About this task: A stretch of the entries below is to be set down exactly, running from the line with "You are a GUI" through the line with "Task: Click the 2,397 THB rate", both included, and no other line.

Data to process:

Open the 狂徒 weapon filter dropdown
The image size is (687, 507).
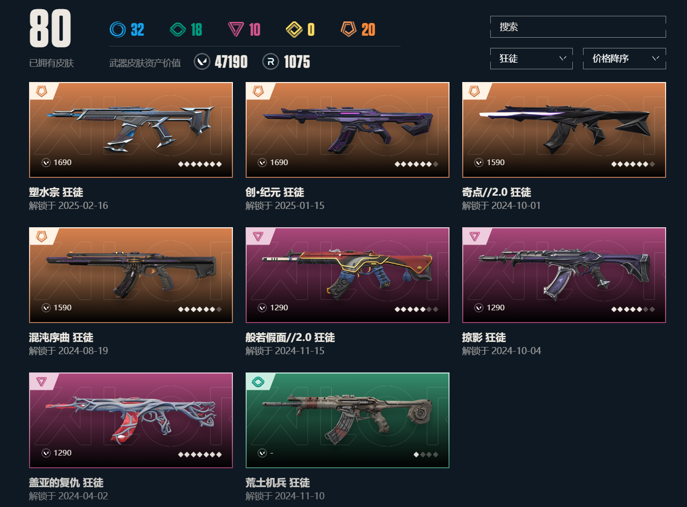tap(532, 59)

==

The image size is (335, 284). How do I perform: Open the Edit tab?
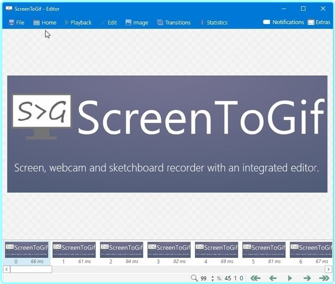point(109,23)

* * *

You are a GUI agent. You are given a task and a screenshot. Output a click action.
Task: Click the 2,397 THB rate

Response:
You are a GUI agent. You are given a task and a screenshot. Output a click action.
Task: Click the 2,397 THB rate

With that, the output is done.